The Hong Kong government has announced its intent to regulate ride-hailing services, including Uber Technologies Inc. (NYSE: UBER), casting a shadow of uncertainty over Uber's operations in the city.
What Happened: The Transport and Logistics Bureau of Hong Kong plans to license platforms like Uber and enforce stricter penalties for rule violations. The bureau also intends to upgrade taxi services by introducing premium fleets, Bloomberg reported on Tuesday.
The proposal, however, lacks clarity, raising concerns. Oliver Chan, an assistant professor at the Chinese University of Hong Kong, pointed out that if the number of hire-car permits isn't increased, many Uber drivers would continue to operate illegally. The South China Morning Post noted that officials have no plans to increase the quota.

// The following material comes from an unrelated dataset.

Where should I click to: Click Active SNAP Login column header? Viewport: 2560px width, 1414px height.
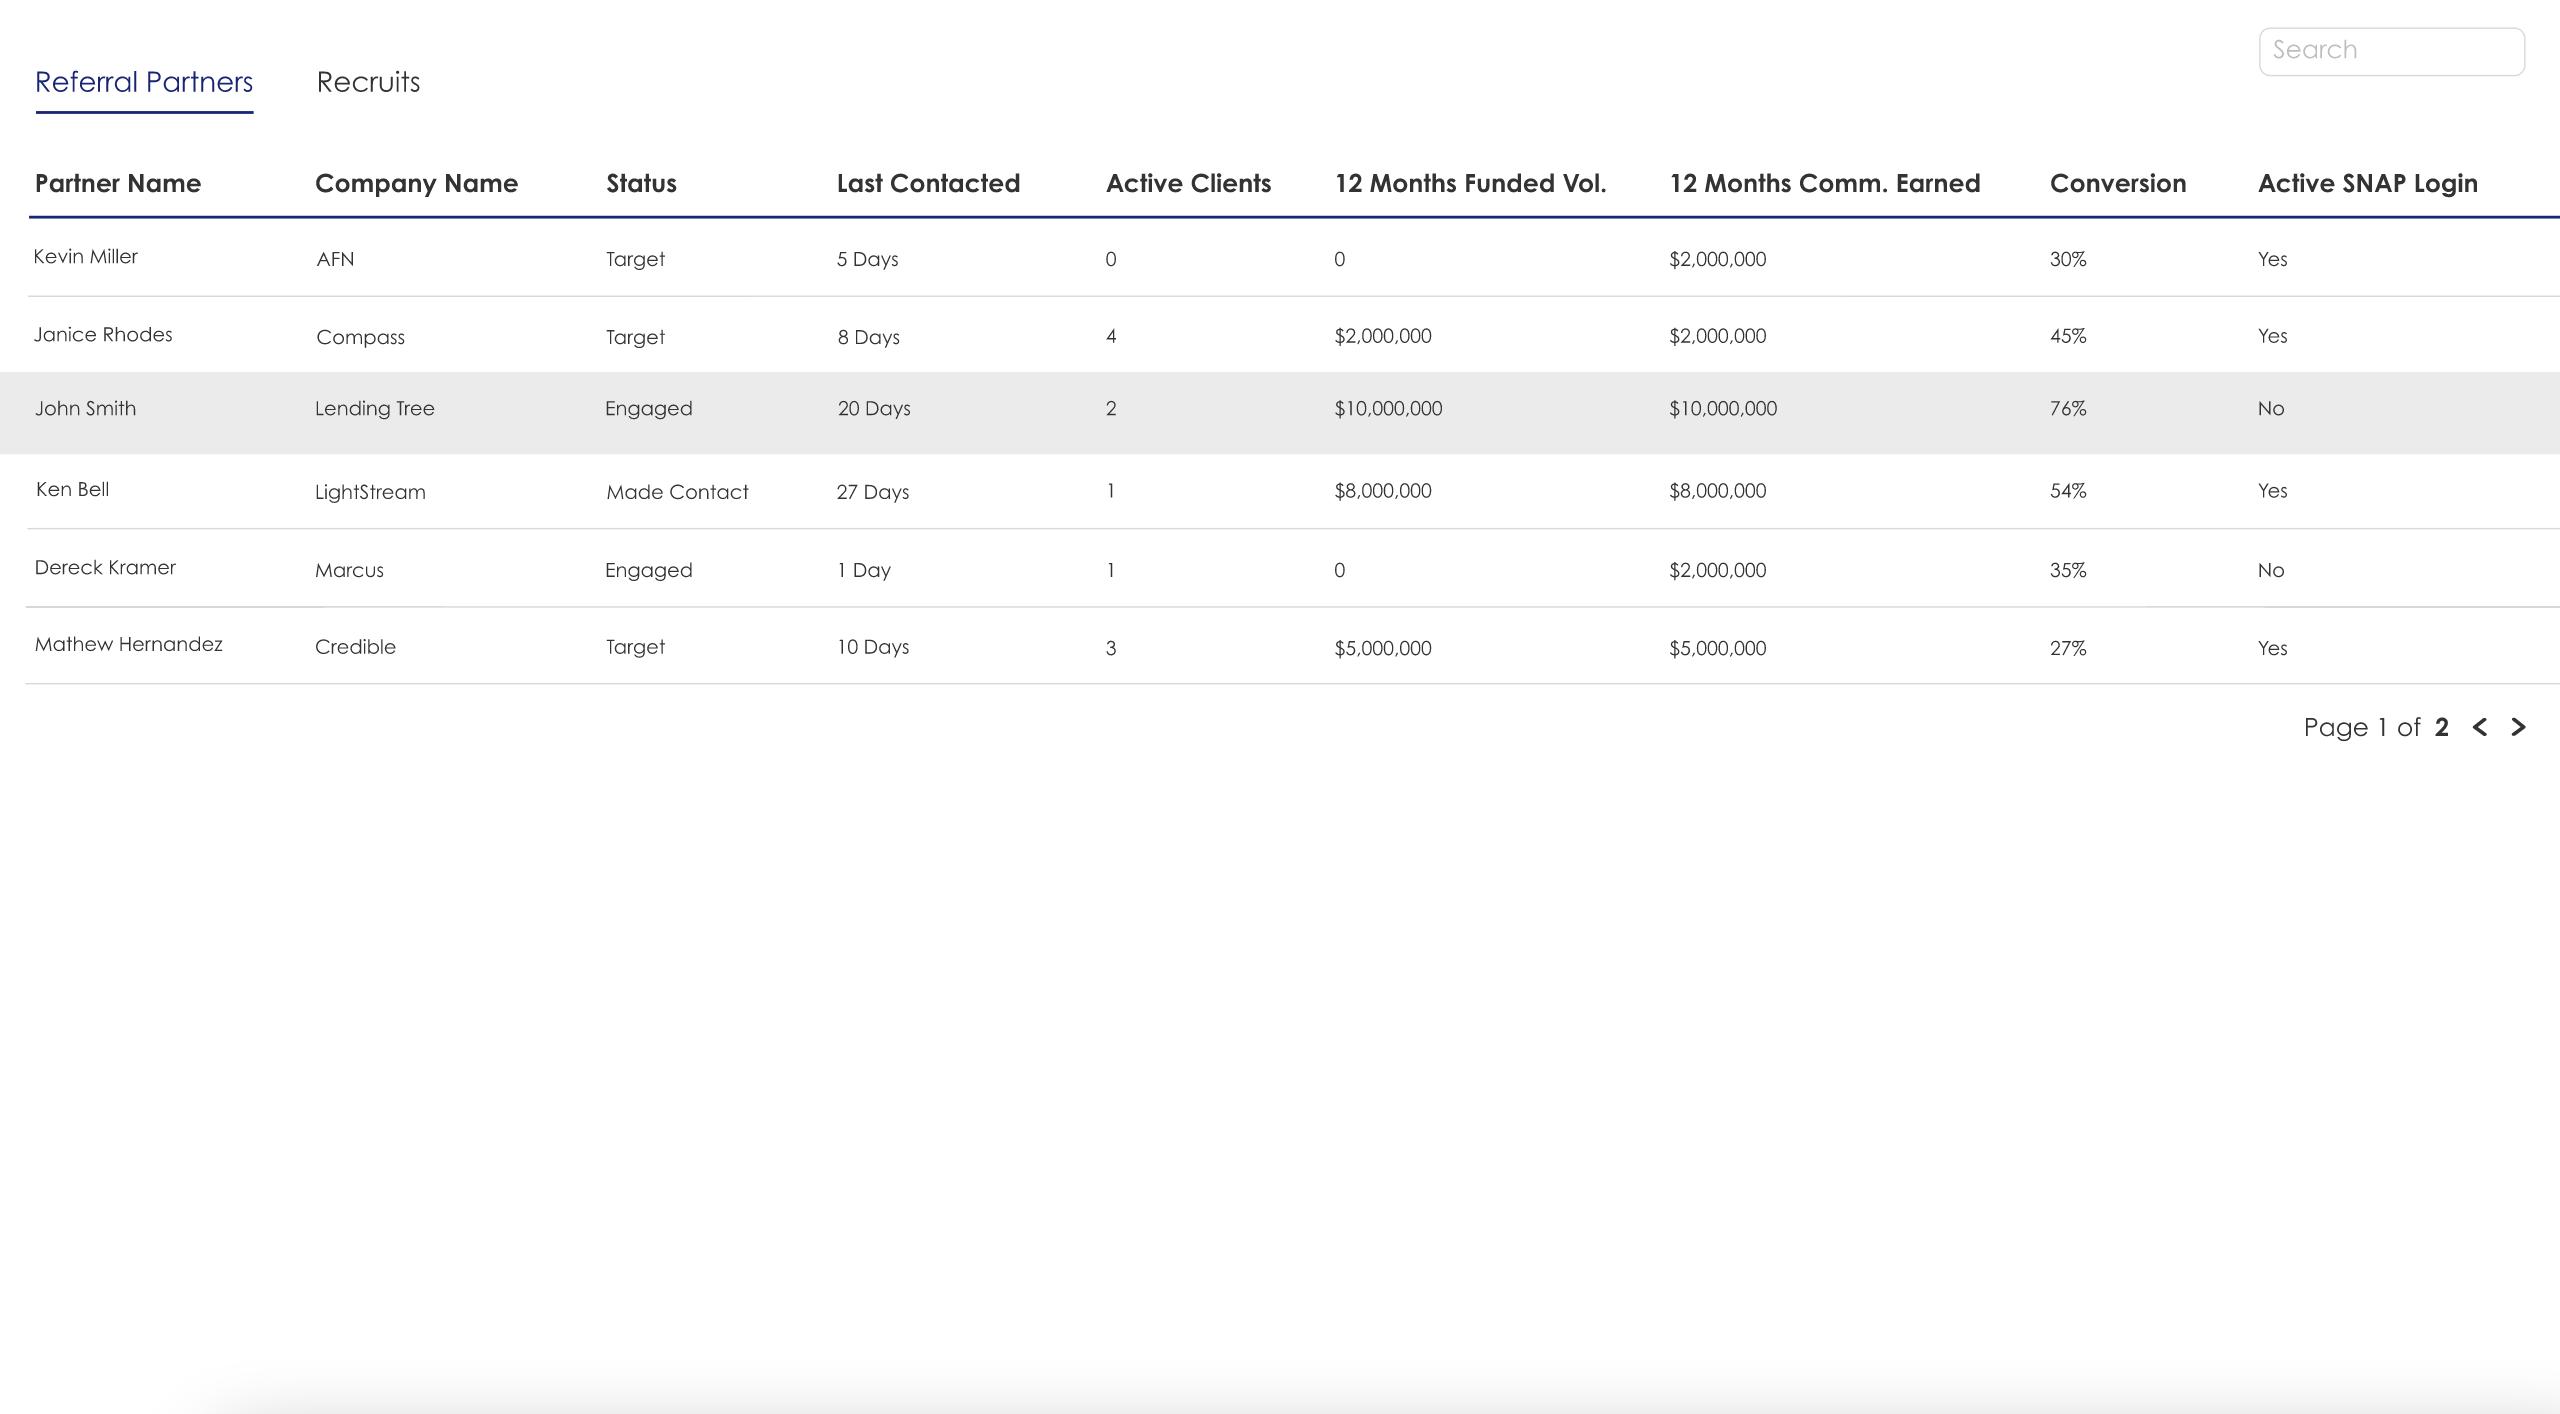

Uber, which has been operating unregulated in Hong Kong for a decade, welcomed the government's plan but emphasized the need for a feasible licensing regime. The company cautioned that any move to limit the number of ridesharing licenses would affect drivers who rely on the platform for flexible earnings.
The Transport Department intends to conduct a study on commuter needs to help shape the new regulatory regime, with results expected within 12 months. Lawmakers will discuss the regulatory framework in a panel meeting on Friday.
Why It Matters: This development comes a month after Dida Inc. became the first publicly traded ride-sharing app in China. Dida's listing on the Hong Kong Stock Exchange could potentially influence the regulatory landscape for ride-hailing services in the region, including Uber.
Price Action: As per Benzinga Pro, Uber's stock closed at $71.25 on Monday.